13-557-ag
Sukhdeo v. Holder
BIA
Sagerman, IJ
A035 392 178
UNITED STATES COURT OF APPEALS
FOR THE SECOND CIRCUIT
SUMMARY ORDER
RULINGS BY SUMMARY ORDER DO NOT HAVE PRECEDENTIAL EFFECT. CITATION TO A
SUMMARY ORDER FILED ON OR AFTER JANUARY 1, 2007, IS PERMITTED AND IS
GOVERNED BY FEDERAL RULE OF APPELLATE PROCEDURE 32.1 AND THIS COURT’S
LOCAL RULE 32.1.1. WHEN CITING A SUMMARY ORDER IN A DOCUMENT FILED WITH
THIS COURT, A PARTY MUST CITE EITHER THE FEDERAL APPENDIX OR AN ELECTRONIC
DATABASE (WITH THE NOTATION “SUMMARY ORDER”).

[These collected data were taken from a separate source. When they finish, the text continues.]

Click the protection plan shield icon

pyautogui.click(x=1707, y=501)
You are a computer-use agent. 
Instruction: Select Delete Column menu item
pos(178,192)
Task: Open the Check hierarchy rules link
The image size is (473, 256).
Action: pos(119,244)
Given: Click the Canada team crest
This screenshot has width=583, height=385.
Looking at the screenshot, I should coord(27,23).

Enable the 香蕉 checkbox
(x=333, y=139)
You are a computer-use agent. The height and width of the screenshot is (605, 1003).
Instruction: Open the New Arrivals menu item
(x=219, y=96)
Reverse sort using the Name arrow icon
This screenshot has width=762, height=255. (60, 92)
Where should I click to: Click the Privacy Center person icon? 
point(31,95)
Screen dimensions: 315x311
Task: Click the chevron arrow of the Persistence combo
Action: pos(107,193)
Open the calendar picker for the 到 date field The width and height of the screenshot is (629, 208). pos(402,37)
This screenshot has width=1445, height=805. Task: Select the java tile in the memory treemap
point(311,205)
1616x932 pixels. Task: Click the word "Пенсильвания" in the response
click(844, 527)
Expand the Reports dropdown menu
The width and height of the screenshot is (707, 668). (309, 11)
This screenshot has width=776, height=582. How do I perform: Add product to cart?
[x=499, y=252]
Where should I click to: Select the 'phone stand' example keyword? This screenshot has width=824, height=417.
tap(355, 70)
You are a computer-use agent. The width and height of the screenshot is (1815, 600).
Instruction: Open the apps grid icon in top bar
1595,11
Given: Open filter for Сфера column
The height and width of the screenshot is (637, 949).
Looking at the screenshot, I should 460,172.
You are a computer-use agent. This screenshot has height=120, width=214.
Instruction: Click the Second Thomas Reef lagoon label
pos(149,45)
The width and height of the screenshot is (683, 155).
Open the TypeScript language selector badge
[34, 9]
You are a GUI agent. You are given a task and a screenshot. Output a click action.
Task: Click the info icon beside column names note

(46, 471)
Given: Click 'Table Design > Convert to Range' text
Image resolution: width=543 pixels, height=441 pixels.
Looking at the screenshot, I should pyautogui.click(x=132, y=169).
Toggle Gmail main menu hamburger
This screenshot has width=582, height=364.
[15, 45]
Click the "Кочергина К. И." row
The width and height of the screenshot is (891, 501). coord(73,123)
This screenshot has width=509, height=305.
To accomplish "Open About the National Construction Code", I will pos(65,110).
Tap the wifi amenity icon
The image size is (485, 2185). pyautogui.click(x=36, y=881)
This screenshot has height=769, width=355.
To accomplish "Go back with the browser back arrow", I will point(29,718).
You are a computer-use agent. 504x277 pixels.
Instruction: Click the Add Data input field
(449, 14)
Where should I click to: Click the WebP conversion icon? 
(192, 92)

A PARTY CITING A SUMMARY
ORDER MUST SERVE A COPY OF IT ON ANY PARTY NOT REPRESENTED BY COUNSEL.
At a stated term of the United States Court of Appeals for the Second Circuit, held
at the Thurgood Marshall United States Courthouse, 40 Foley Square, in the City of New
York, on the 13th day of March, two thousand fourteen.
PRESENT: REENA RAGGI,
GERARD E. LYNCH,
DENNY CHIN,
Circuit Judges.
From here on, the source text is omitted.